A rich tourist visiting the area drives through town, stops at the motel, and lays a $100 bill on the desk saying he wants to inspect the rooms upstairs to pick one for the night.
As soon as he walks upstairs, the motel owner grabs the bill and runs next door to pay his debt to the butcher.
The butcher takes the $100 and runs down the street to retire his debt to the pig farmer.

The pig farmer takes the $100 and heads off to pay his bill to his supplier, the Farmer's Co-op.
The guy at the Farmer's Co-op takes the $100 and runs to pay his debt to the local prostitute, who has also been facing hard times and has had to offer her "services" on credit.
The hooker rushes to the hotel and pays off her room bill with the hotel owner. The hotel proprietor then places the $100 back on the counter so the rich traveler will not suspect anything.
At that moment the traveler comes down the stairs, states that the rooms are not satisfactory, picks up the $100 bill and leaves town.
No one produced anything. No one earned anything... However, the whole town is now out of debt and now looks to the future with a lot more optimism.
And that, ladies and gentlemen, is how the United States government is conducting business today.

5 comments:

D.K. Raed said...

OK I was patting myself on the back, trying hard to remain in the 13% bracket. It was a valiant effort, but I hung in there until the dreaded name "Samuelson" appeared ... then all the bad memories came flooding back ... the designated naptime otherwise known as Econ 101 ... the tearing of my brain trying to comprehend what is the pro-argument for guns vs butter ... the ... oh let's just say I was a dismal failure in the dismal science!

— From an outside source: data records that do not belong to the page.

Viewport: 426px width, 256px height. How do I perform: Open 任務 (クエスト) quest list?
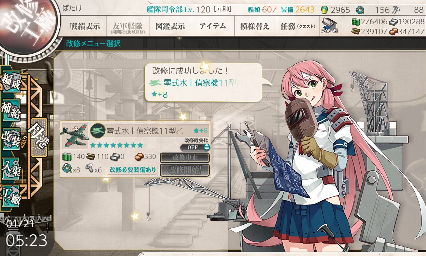pyautogui.click(x=297, y=26)
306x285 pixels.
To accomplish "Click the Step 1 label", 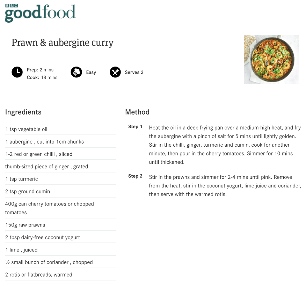I will click(x=135, y=127).
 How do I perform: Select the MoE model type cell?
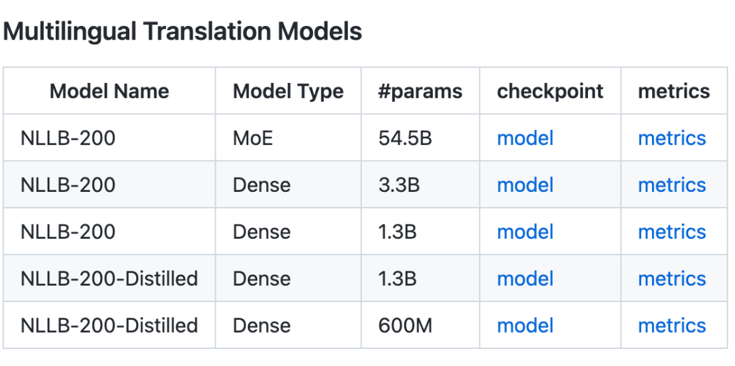pos(253,138)
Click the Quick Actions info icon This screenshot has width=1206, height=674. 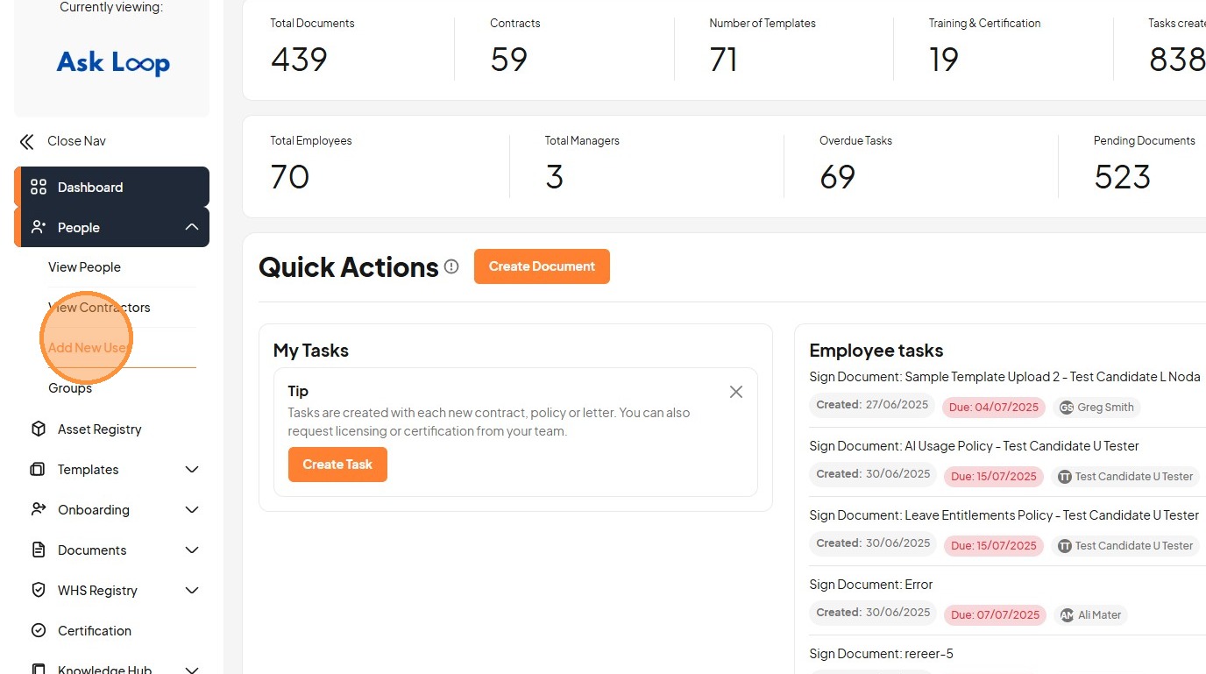point(451,266)

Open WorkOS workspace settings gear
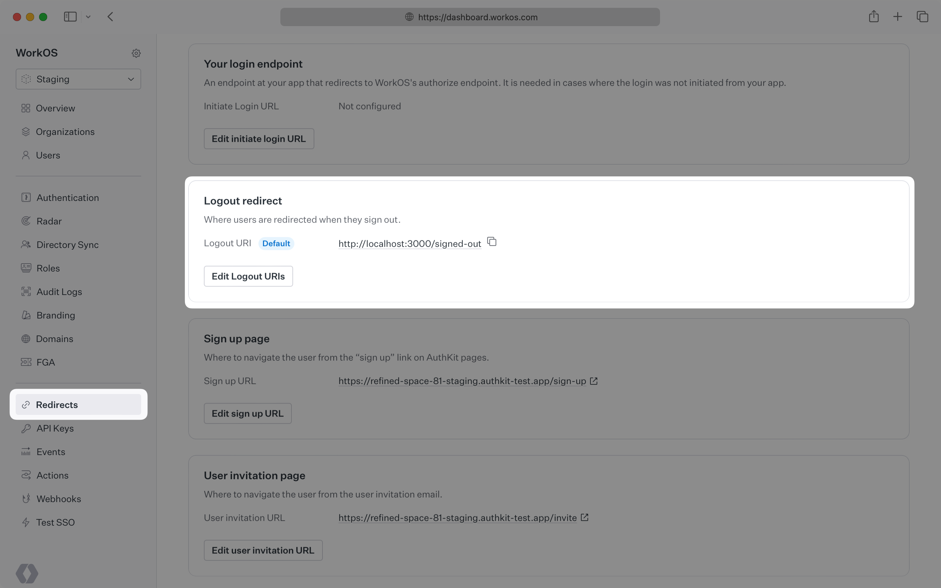click(x=136, y=53)
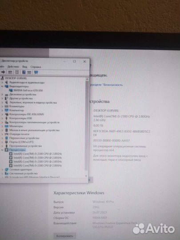Click the Device Manager vertical scrollbar thumb
The image size is (180, 240).
87,125
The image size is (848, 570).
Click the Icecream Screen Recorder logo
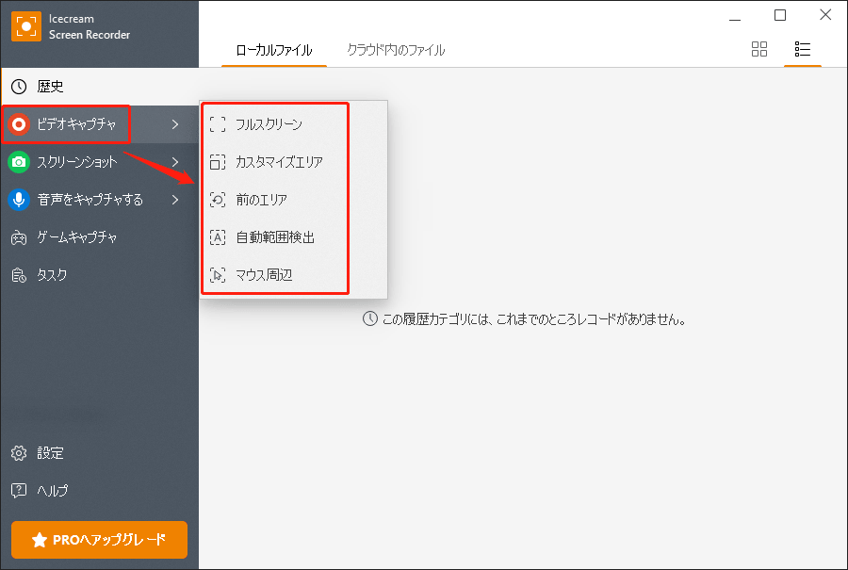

Still, I appreciated the "joke" at the end ... trying to figure out the flaw in the joke's logic hurting my brain ... oh wait, I just got it! The hotel owner is still owed $100 which means his grandchildren will have to collect it from the prostitute? So he (and by extension, the american people) is the butt of this joke?

I know I must be missing something. Give me a "D", Perfessor!

Thomas Wark said...

Did you ever TEACH economics. You should. Or at least guest lecture for Paul Krugman's classes at Princeton.

Dada said...

Deke: I thought I was grasping your brilliant conclusion about this serious economic conundrum but then *bingo* it hit me -- the hotel owner isn't still owed $100, is he? I mean, the prostitute settled her debt with the hotel owner and the hotel owner "repaid" the tourist the $100 he'd "borrowed" (after repaying his hotel debt to the butcher) which is really, REALLY a multiplier effect! (I think?) Anyway, the grandkids are in the clear. (I think.)

Thomas: Thank you for your vote of confidence in my economics. Of course, if I were to guest lecture for Krugman at Princeton, there's always the chance, knowing absolutely nothing about the perverted economics of the day, I might be selected by the Nobel committee for a prize. And, from recent precedent (or is that president? - language -- so confusing!), I might be tempted to actually accept it!

('This above all, to thy own self be true.....)

Fran said...

Pigs & prostitutes & economics.... you must have read the Doonesbury comic strip in last Sunday's paper....

"The same preditory geniuses who helped crater the world economy are being paid $20 billion?

Too stupid to fail?
On what planet does this make sense???

Haul 'em all down here for another meeting!

It closed in a frame that went like this:

"ANOTHER MEETING"

(Banking pigs dressed in suits & ties, sitting upright @ the boardroom table)

UH OINK

WHAT THE OINK?

OINK?

OINK ME.

I think Trudeau captured the essence.

Dada said...

Fran: I always read Doonesbury, but your brief synopsis here left synapses unfired, leaving me to go out to the garage in search of last Sunday's comics. Pray it's there or it's out to the big blue recycle bin.

Oh wait, wonder if I could just sit here and surf to last Sunday's strip?

OK, hmm, found it online, but it doesn't seem to align...Could your Eugene paper be out of sync with the rest of the space-time continuum?

If not, picture me rummaging through the old trash bin. Oh well, that'd be good practice for the new economics awaiting us all just over the horizon maybe?